The bill provides funding for voluntary school desegregation initiatives

“Mr. Speaker, I rise in support of the Strength in Diversity Act.

“It has been 66 years since the Supreme Court unanimously struck down public school segregation in the landmark case of Brown v. Board of Education.  In that case, the Court declared that public education, ‘where the state has undertaken to provide it, is a right which must be made available to all on equal terms.’

“The Court went on to say that ‘in the field of public education, the doctrine of 'separate but equal' has no place.  Separate educational facilities are inherently unequal.’

“More than six decades later, we have failed to fulfill that promise.  According to the Government Accountability Office, our public schools are more segregated today by race and class than at any time since the 1960s.  The segregation is actually getting worse, according to the Government Accountability Office.

“School segregation has profound consequences for students.  Today, low-income students of color are more likely to attend schools with fewer experienced teachers and resources.  In fact, schools serving predominantly students of color face a $23 billion funding gap compared to schools serving predominantly white students.

“We know that integration works.  Black students who attend integrated schools have higher test scores and are more likely to graduate from high school, complete college, and even earn higher wages throughout their lives.  

“Communities across the country have recognized the importance of school diversity for student success and developed innovative strategies to promote diversity in education.  In 2016, dozens of school districts applied for funding under the Opening Doors, Expanding Opportunities grant program, which was designed to help schools pursue voluntary, community-driven school integration strategies.  Regrettably, one of Secretary Betsy DeVos’s first actions in office was to terminate the program before any money was disbursed.

“The Strength in Diversity Act corrects this action by providing federal support to help school districts develop, implement, or expand efforts to integrate their local schools.  The legislation will also shield these resources from the whims of changing Administrations and allow communities to compile best practices for tackling segregation.

“This expertise is critical because of a series of Supreme Court rulings that have been hostile to integration.  Most recently, in the Parents Involved case, the Court struck down two voluntary integration plans – one in Louisville, Kentucky and the other in Seattle, Washington. The Court held that using race in desegregation plans is constitutional, but only if the plan is narrowly tailored to address the compelling interest of integrating the public schools.  Unfortunately, they ruled in those cases that the plans were not narrowly tailored.

“The Strength in Diversity Act will provide resources so that localities will be able to design plans that will not only be effective but will also be able to withstand constitutional challenges.

“Addressing America’s legacy of racial discrimination is often uncomfortable and complicated.  However, we must confront – not ignore – inequities in education if we are to reckon with this legacy and overcome a global pandemic that threatens to worsen achievement gaps.

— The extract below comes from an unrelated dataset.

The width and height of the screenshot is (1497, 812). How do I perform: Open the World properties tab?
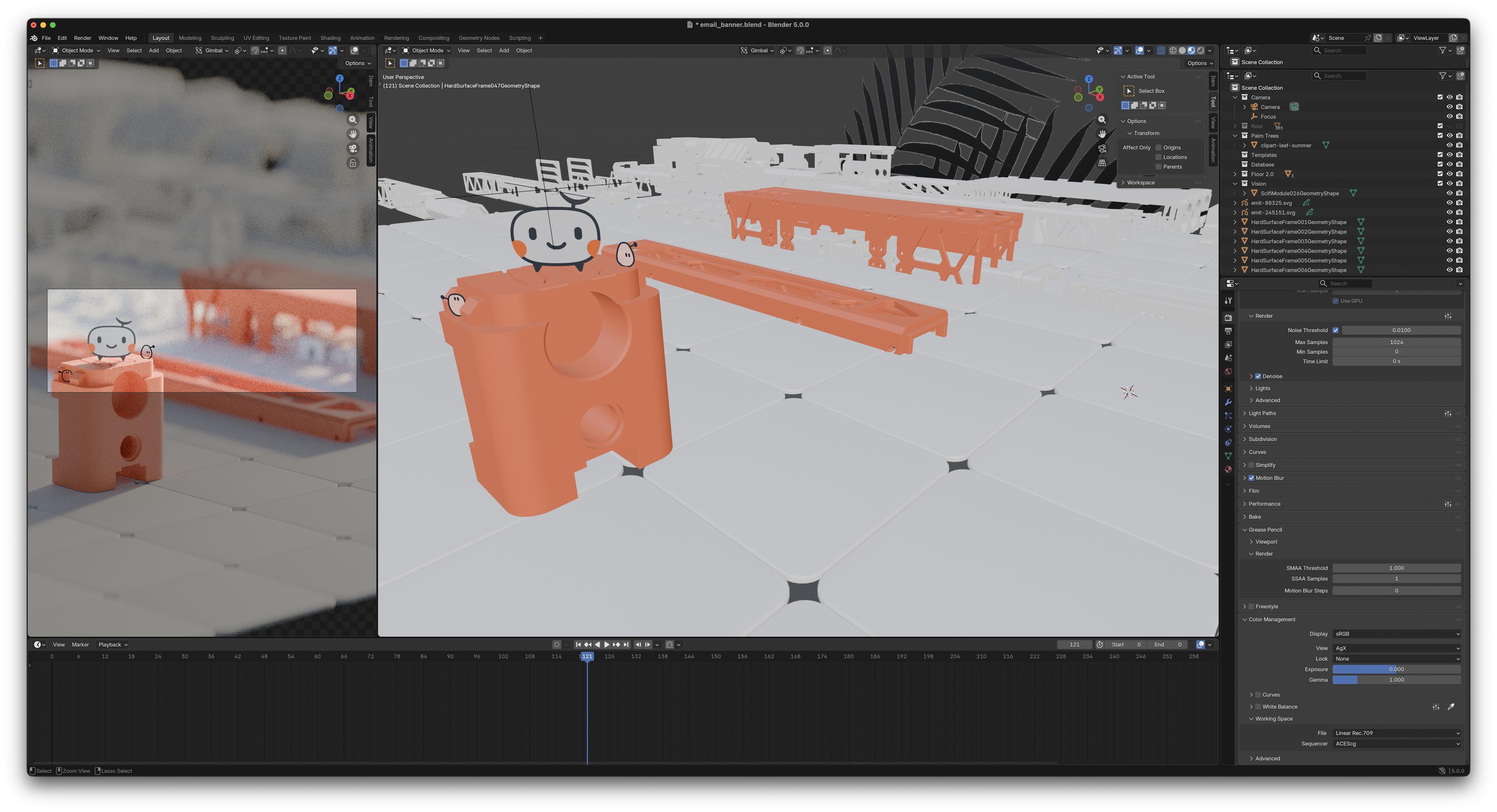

“Our former colleague, Congressman John Lewis, once stated: ‘[w]hen you see something that is not right, not fair, not just, you have to speak up.  You have to say something; you have to do something.’

“So, let’s follow his guidance and vote, for the first time in more than three decades, to provide new resources that will help integrate our public schools and fulfill the promise of equity in education.

“I encourage my colleagues to support the Strength in Diversity Act and I thank the gentlelady from Ohio for her distinguished leadership in this legislation.  I yield the balance of my time.”